### CHALLENGE
Find each line of the records that contains the string "width" and copy it in full. Match case exactly.

### A series of records
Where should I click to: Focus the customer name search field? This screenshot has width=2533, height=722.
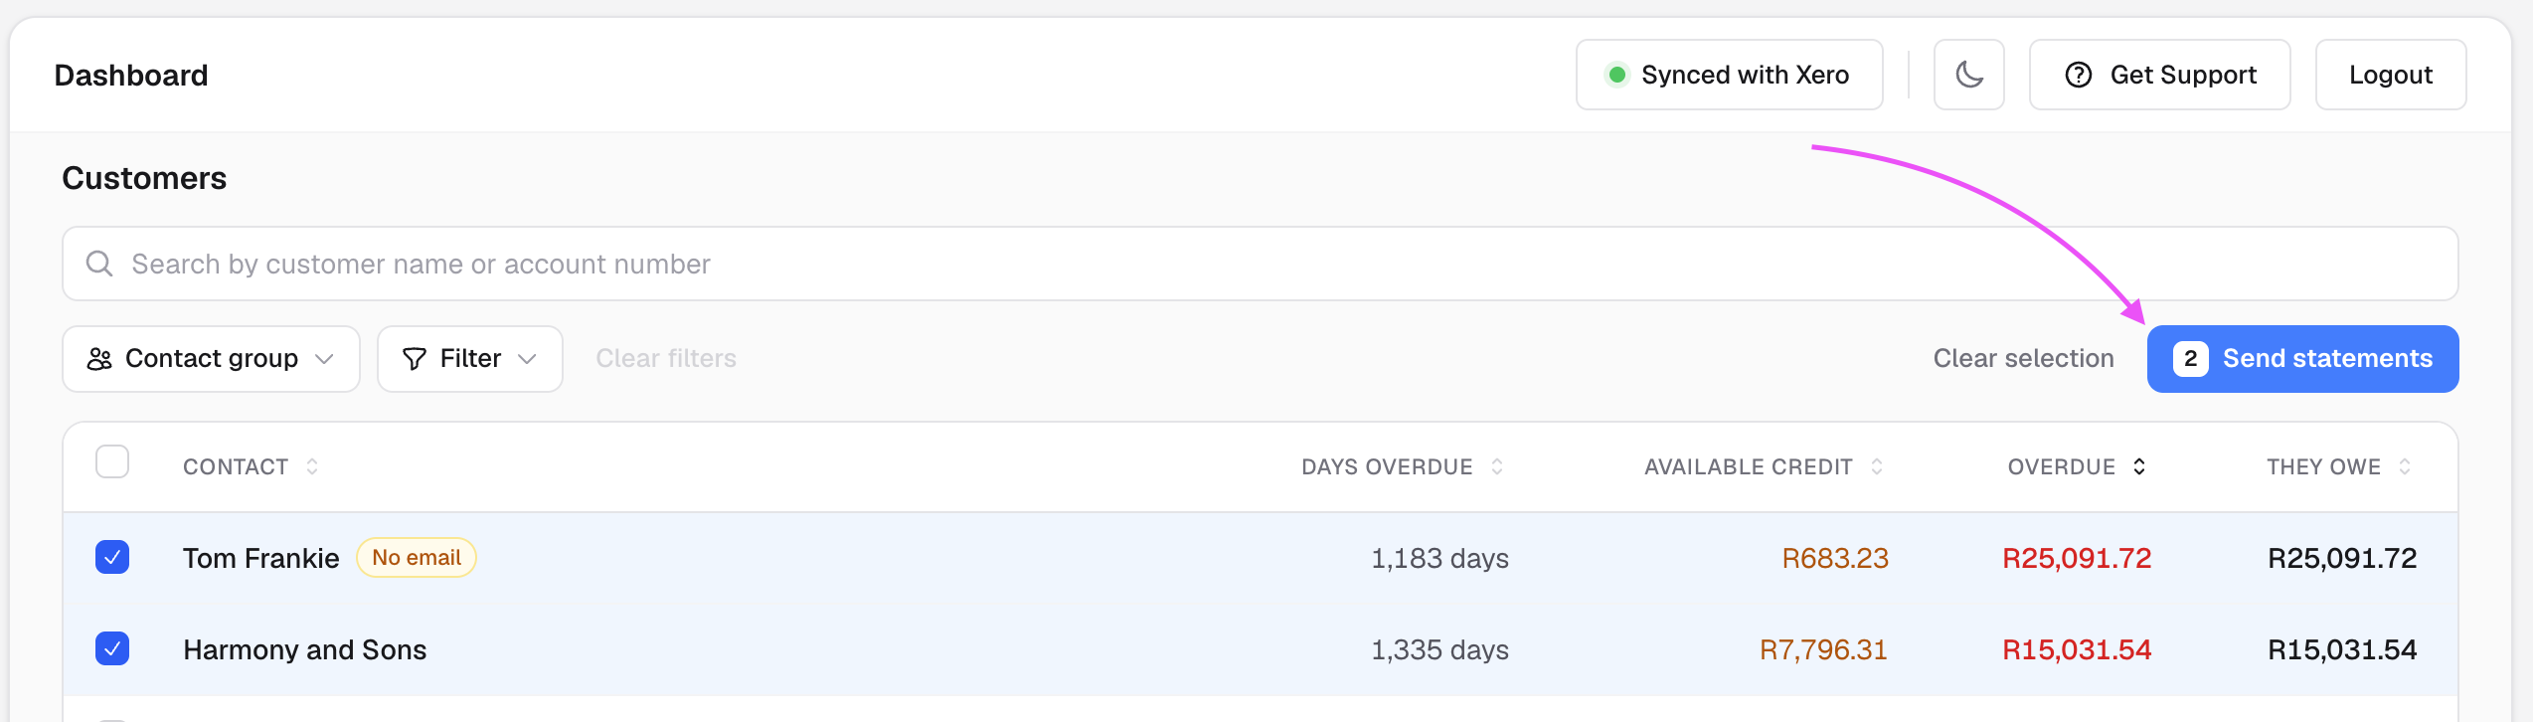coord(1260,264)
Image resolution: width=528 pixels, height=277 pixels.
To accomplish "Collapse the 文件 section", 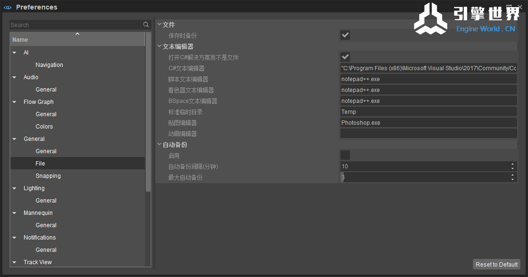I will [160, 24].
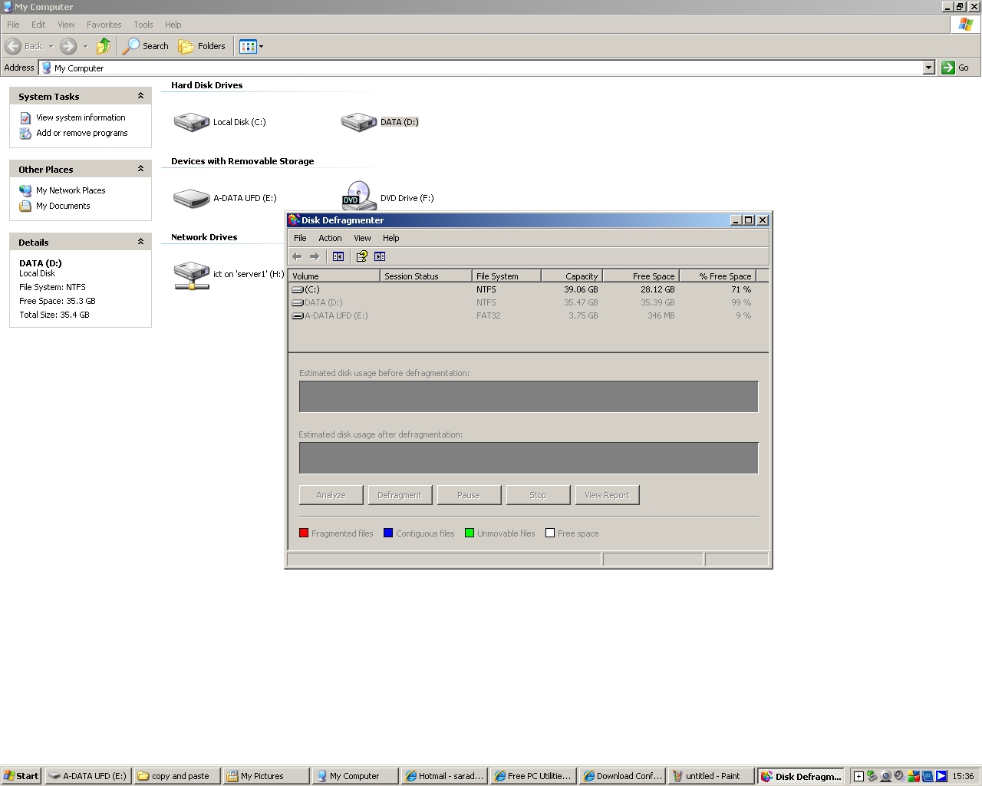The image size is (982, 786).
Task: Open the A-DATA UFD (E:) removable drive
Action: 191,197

### THE SOLUTION
Where should I click to: Focus the customer name search field? This screenshot has width=2533, height=722.
Image resolution: width=528 pixels, height=277 pixels.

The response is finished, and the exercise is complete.